**GOAL OF THE EXERCISE**
Convert the lines starting with the one that contains "Open WooCommerce Home submenu link" and ending with the one that contains "Instruction: Select Apply Custom Script step", both included, into a JSON list of strings with one string per line and no blank lines. Leave the pictures out of your answer.

──────────────────────────────

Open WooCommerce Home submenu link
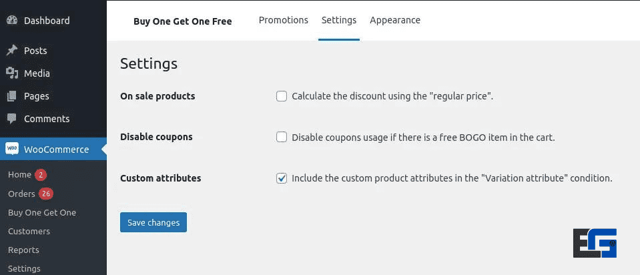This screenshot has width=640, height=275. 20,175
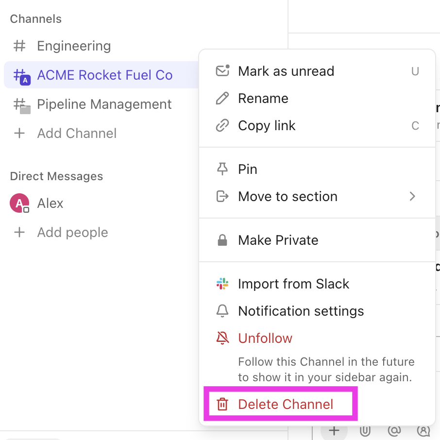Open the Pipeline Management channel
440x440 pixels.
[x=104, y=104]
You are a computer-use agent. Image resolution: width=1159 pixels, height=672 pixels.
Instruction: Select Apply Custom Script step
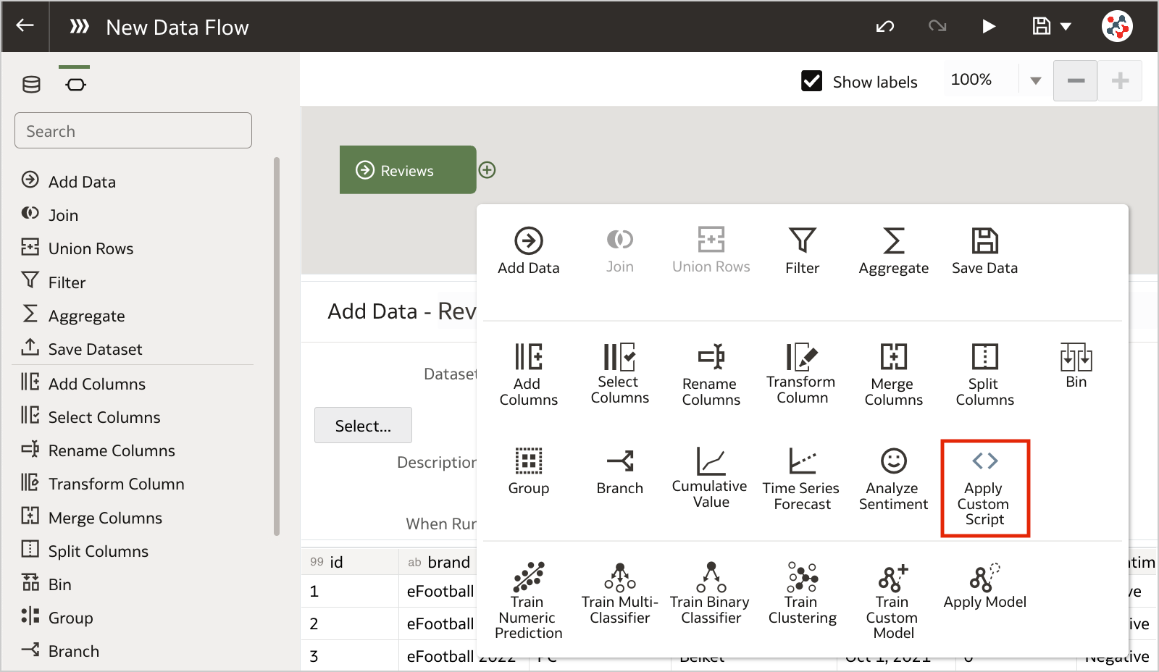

──────────────────────────────

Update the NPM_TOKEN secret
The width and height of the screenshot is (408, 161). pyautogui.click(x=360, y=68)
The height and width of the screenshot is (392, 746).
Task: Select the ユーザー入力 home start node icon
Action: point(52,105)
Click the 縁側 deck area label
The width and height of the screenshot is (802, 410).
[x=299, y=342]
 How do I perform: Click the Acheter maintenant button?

──────────────────────────────

**OUTPUT**
[
  "Open WooCommerce Home submenu link",
  "This screenshot has width=640, height=275. 20,175",
  "Open the Pipeline Management channel",
  "440x440 pixels.",
  "[x=104, y=104]",
  "You are a computer-use agent. Image resolution: width=1159 pixels, height=672 pixels.",
  "Instruction: Select Apply Custom Script step"
]